== Segment start ==
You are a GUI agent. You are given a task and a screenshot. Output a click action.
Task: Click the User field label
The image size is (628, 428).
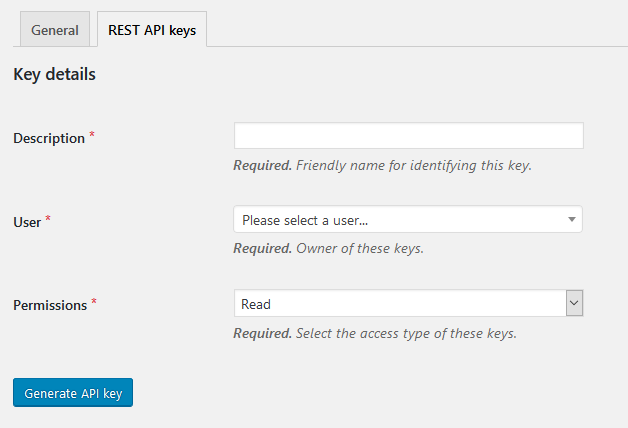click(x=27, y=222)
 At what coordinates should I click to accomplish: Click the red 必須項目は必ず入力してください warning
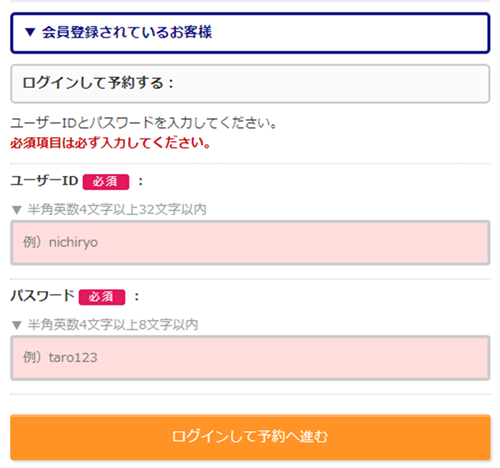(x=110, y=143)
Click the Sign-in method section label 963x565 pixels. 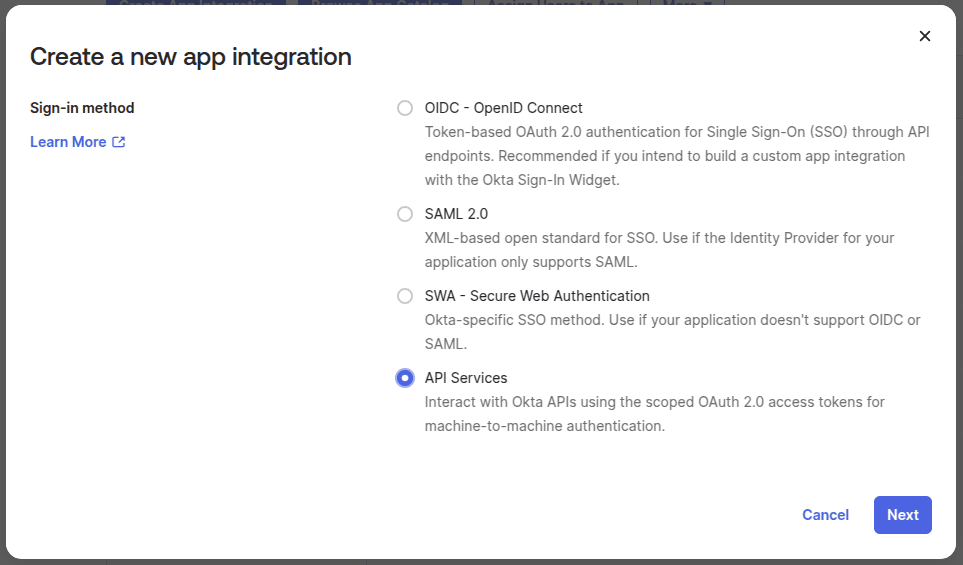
== Segment end ==
== Segment start ==
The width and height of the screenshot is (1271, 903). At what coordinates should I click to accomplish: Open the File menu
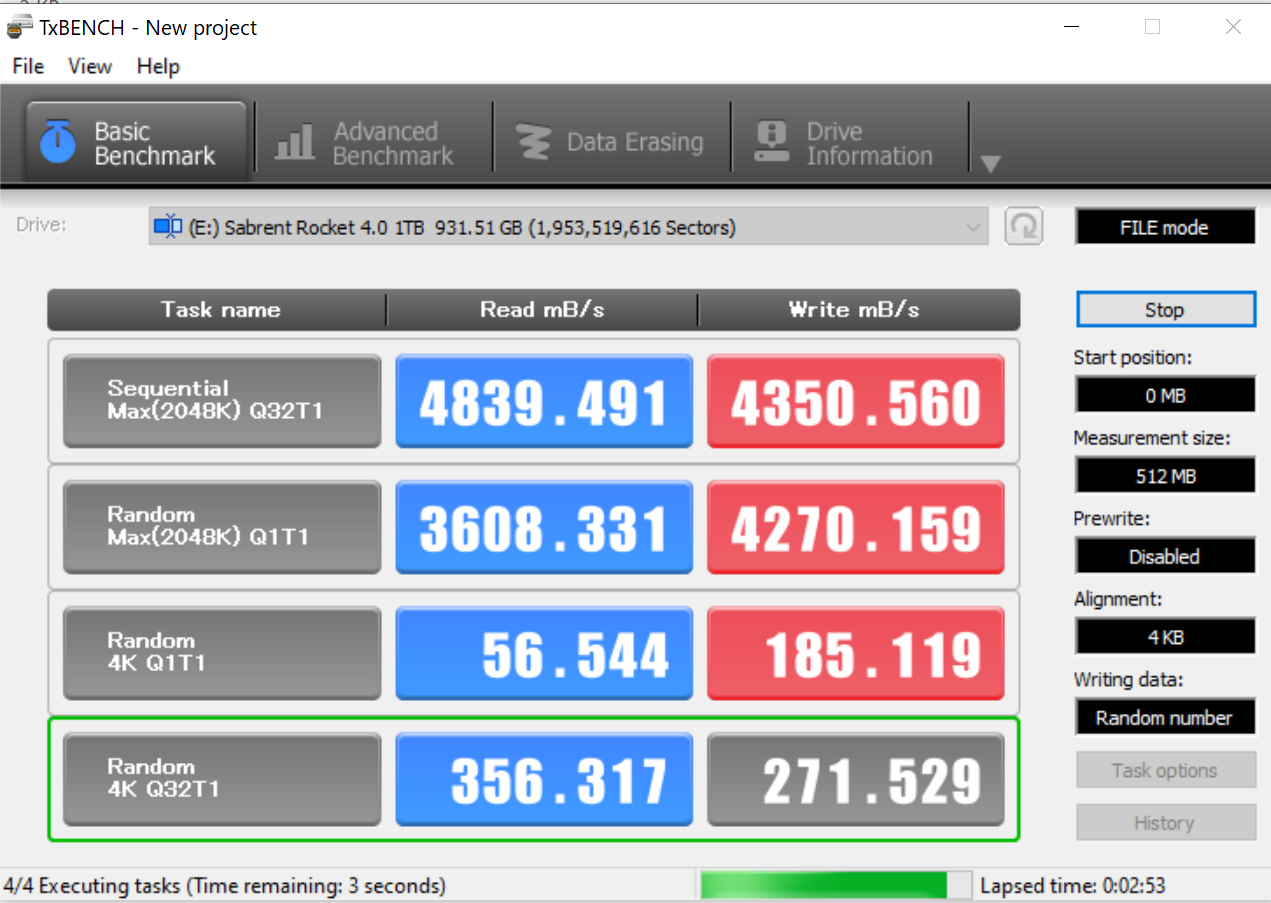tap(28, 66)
== Segment end ==
• **ASSIGNMENT**
Pictures excluded, give again exactly and only the lines of the material above from the line with "You are a GUI" through the line with "Click the Sign-in".

• **ANSWER**
You are a GUI agent. You are given a task and a screenshot. Output a click action.
Task: Click the User field label
The image size is (628, 428).
click(x=27, y=222)
 At what coordinates should I click to accomplish: Click the red 必須項目は必ず入力してください warning
(x=110, y=143)
Click the Sign-in method section label 963x565 pixels. 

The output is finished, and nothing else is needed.